What has changed in the past two years, says David Standingford, group
leader of electromagnetic modelling at BAE, is that products such as
the PS3 and NVIDiA graphics cards have become immensely powerful
computers in their own right. He adds that the emergence of new
industry standards and a leap in power from the use of multi-core
processors, which contain several number-crunching engines working in
parallel, has made it easier to incorporate and link up such devices to
tackle much bigger tasks.
Last year an IBM supercomputer called Roadrunner, based at the Los
Alamos National Laboratory in New Mexico, established a new record by
operating at more than one petaflop (1,000 trillion calculations a
second). Roadrunner is the world's first "hybrid" supercomputer, having
been assembled in part from off-the-shelf equipment, including 12,960
Cell processor chips like those found inside the PS3. It will be used
to simulate the behaviour of nuclear weapons.
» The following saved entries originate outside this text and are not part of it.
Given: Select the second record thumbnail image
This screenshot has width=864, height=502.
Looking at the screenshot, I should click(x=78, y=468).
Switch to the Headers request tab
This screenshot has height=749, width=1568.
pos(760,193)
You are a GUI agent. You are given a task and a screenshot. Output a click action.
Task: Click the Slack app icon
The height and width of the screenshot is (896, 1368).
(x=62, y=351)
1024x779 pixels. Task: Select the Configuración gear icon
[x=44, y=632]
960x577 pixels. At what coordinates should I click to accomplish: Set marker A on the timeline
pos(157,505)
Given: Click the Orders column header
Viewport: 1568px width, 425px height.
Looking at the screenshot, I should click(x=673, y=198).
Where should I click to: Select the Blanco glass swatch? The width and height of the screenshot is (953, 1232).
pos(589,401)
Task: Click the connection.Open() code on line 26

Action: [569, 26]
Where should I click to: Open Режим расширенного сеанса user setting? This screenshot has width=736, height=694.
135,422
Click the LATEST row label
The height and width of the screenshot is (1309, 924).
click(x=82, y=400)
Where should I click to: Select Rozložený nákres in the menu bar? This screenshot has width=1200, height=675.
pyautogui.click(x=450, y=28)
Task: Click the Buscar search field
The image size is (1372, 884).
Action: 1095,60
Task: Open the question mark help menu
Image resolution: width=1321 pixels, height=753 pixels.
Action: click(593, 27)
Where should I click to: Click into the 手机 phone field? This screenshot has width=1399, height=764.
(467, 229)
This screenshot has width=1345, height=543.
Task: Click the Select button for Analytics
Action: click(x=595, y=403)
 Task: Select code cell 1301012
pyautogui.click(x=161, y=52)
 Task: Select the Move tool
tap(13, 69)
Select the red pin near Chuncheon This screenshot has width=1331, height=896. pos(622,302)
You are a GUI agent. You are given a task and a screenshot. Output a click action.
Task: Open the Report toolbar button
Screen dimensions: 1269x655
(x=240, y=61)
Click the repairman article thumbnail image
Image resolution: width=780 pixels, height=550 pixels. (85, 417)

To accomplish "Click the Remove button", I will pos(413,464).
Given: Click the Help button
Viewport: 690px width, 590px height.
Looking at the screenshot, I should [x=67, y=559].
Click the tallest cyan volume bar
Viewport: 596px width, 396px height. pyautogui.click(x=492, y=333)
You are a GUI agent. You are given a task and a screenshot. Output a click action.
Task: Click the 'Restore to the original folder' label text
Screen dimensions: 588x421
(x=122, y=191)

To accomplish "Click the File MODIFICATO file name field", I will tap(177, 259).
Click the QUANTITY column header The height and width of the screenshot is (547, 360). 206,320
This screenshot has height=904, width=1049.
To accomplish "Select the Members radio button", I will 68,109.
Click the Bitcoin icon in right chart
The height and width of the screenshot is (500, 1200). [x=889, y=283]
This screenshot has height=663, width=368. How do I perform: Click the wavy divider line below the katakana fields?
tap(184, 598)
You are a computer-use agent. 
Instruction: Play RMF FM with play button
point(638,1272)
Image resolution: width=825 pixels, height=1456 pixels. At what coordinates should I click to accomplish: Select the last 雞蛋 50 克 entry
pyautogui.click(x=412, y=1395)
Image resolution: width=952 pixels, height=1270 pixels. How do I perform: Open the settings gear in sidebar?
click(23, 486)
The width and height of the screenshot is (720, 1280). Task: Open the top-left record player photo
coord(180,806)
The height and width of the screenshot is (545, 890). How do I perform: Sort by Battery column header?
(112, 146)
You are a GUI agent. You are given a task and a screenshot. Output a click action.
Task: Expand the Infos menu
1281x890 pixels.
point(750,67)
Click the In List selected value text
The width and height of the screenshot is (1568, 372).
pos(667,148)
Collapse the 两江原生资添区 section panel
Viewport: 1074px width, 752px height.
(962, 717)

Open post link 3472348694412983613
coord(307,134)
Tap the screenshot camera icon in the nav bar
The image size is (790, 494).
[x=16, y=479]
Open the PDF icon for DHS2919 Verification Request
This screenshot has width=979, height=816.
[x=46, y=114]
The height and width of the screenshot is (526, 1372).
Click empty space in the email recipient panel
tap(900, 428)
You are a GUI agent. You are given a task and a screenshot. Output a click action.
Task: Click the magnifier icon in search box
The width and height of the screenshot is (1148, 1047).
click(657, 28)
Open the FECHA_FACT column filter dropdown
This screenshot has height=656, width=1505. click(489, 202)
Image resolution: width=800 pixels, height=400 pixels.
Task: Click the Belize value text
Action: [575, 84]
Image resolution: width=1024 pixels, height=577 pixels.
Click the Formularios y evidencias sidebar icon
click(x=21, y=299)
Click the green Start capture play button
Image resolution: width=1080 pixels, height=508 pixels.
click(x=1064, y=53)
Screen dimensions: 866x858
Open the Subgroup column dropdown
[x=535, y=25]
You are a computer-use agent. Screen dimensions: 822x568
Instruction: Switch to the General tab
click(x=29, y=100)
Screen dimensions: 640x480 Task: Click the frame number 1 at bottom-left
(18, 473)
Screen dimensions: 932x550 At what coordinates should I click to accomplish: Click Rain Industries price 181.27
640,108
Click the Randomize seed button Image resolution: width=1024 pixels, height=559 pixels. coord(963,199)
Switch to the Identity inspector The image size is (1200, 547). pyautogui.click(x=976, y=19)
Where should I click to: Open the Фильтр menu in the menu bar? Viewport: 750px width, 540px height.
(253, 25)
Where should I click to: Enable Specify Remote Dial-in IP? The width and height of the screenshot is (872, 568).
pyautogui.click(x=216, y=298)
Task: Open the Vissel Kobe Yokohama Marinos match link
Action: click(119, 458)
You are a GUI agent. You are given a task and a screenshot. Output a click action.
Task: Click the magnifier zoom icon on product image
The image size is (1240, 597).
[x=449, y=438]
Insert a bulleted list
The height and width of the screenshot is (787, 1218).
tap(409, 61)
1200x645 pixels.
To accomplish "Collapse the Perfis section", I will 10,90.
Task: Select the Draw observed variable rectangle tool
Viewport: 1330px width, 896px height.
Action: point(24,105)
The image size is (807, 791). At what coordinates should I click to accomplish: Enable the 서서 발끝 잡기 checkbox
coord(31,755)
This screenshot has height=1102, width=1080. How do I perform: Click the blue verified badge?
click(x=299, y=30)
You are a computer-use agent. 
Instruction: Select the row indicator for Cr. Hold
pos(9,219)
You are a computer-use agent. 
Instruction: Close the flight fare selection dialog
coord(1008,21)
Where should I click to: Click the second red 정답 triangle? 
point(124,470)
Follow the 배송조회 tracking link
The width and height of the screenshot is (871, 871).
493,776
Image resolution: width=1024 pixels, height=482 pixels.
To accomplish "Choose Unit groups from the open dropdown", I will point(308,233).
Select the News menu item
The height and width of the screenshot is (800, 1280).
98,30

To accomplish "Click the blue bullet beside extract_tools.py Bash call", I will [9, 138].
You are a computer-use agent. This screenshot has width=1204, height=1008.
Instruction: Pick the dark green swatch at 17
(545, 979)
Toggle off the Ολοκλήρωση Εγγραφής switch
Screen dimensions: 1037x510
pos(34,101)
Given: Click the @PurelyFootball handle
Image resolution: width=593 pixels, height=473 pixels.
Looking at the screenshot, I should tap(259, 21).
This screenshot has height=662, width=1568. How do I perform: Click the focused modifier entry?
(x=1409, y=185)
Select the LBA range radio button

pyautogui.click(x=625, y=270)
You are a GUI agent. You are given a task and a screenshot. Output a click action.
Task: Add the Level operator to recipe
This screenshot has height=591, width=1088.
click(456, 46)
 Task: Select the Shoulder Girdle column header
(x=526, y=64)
In Britain, BAE Systems, Airbus, Rolls-Royce, Williams (a Formula 1
racing team) and others have set up a not-for-profit laboratory based
in Bristol called CFMS to evaluate consumer products and components
that could reduce the cost of engineering simulations. Jamil Appa of
BAE, who is involved in the project, says one aim is to see how easily
the internal architecture of video-games consoles can handle the
complex algorithms used in simulations. The lab will provide feedback
to consumer-product suppliers, he adds.
NVIDIA already recognises that it is not just gamers who are interested
in its products. In September, when Jen-Hsun Huang, NVIDIA's CEO,
unveiled the company's latest graphics technology, he described it as
the "soul of a supercomputer" with applications beyond gaming.
Nor is it just the military that is keen to employ consumer technology
in sophisticated applications. The Swedish police are already using a
virtual autopsy system based on gaming technology to help solve crimes
(see box). And Siemens, a German electronics and engineering giant,
recently launched an ultrasound scanner which allows expectant mothers
to see their unborn child in 3-D. It uses an NVIDIA graphics card and
3-D glasses devised for gaming. Soldiers have also been spotted wearing
3-D glasses, which will add another dimension to modern warfare.